Tech giant Google recently announced that it has added more protection from unwanted softwares. The company's Chrome Web browser will now be able to identify sites that have automatic software downloads and start warning users before visiting sites that might prompt them to download programs or malware that could ruin their computers or otherwise disrupt their web browsing experience.
This means that from now on when users attempt to open a page, they will be presented with this warning in red letters: "The site ahead contains harmful programs."
These new features, part of what Google is terming SafeBrowsing will safeguard users against harmful sites accessed from all over the web or installing programs that interfere with their browsing experiences by altering their homepages or showing additional ads on the sites they visit. The search giant has also said that it will disable all ads leading to sites with unwanted downloads.

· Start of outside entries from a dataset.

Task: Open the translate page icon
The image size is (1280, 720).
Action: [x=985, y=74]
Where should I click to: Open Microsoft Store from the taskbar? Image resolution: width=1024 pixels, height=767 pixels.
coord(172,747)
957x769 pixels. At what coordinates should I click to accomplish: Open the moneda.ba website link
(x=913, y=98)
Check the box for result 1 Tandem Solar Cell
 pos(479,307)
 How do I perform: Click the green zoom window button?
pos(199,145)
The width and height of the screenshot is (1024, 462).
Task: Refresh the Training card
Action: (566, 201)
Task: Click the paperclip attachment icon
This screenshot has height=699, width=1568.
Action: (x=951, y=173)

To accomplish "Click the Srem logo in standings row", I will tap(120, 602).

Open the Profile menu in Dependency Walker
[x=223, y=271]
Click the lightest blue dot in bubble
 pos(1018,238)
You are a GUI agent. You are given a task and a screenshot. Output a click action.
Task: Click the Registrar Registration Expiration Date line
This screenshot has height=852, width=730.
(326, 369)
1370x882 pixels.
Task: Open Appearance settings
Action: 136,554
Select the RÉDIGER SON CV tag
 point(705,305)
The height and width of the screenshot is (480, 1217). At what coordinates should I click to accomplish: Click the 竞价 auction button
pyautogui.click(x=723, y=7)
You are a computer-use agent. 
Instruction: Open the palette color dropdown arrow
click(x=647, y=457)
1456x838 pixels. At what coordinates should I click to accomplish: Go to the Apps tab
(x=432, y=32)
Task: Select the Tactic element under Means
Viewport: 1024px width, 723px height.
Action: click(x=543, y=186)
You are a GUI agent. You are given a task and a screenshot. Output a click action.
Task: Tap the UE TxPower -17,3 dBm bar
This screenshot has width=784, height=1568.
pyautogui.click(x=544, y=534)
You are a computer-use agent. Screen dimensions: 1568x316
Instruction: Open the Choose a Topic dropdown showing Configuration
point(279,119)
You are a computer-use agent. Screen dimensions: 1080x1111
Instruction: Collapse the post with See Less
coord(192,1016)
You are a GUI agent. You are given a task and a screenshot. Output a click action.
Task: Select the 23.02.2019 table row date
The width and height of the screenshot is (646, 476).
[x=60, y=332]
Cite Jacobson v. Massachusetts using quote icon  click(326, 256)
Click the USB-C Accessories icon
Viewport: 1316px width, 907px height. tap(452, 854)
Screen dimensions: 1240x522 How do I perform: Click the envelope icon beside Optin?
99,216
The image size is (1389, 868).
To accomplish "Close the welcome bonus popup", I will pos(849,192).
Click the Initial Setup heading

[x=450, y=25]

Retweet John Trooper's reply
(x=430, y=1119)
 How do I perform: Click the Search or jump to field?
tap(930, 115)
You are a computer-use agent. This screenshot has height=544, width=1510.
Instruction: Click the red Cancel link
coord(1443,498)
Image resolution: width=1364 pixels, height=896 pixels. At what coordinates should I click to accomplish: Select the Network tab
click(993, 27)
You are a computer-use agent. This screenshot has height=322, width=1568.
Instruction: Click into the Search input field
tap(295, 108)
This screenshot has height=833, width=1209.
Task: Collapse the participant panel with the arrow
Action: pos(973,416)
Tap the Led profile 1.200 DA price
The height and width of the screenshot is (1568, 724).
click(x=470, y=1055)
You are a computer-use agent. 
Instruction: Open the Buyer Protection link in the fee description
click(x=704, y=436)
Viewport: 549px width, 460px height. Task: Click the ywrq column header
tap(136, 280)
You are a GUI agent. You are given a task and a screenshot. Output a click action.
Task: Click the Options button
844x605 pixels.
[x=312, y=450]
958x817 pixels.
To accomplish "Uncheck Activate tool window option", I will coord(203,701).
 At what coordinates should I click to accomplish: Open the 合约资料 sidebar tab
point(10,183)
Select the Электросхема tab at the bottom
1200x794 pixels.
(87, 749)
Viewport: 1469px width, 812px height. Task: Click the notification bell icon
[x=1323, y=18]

Google said the unsafe sites come under two categories. One group comprises of malware sites that consists code to install malicious software onto users’ computers. Attackers can use this malware to capture and transfer users' personal or sensitive information. The second category consists of phishing sites that feign to be genuine while trying to deceive users into sharing their usernames and passwords or other private information.
"We're constantly working to keep people safe across the Web," Google Software Engineer Lucas Ballard wrote in a blog post Monday. "SafeBrowsing helps keep you safe online and includes protection against unwanted software that makes undesirable changes to your computer or interferes with your online experience."
Since a huge number of people use SafeBrowsing, Google has a lot to gain by making the browsing experience as secure as possible as the Google search engine is the company’s key income generator.
With the new initiative, site owners can register with Google Webmaster Tools to be notified when Google comes across something on their sites that might result in users downloading unwanted software. In case that happens, Google said it will provide tips to help them resolve the issues.
The search giant said it gauges how quickly Webmasters clean up their sites after being notified that their sites have been compromised. The sites can become reinfected even after cleaning if an underlying susceptibility persists. Google tracks the reinfection rate for those sites.
The SafeBrowsing feature has been in place for over three years, but it was only in last November that it added automatic malware blocking. During that time, Google noted that if users come across malicious file warnings on Web sites going forward, "you can click 'Dismiss' knowing that Chrome is working to keep you safe."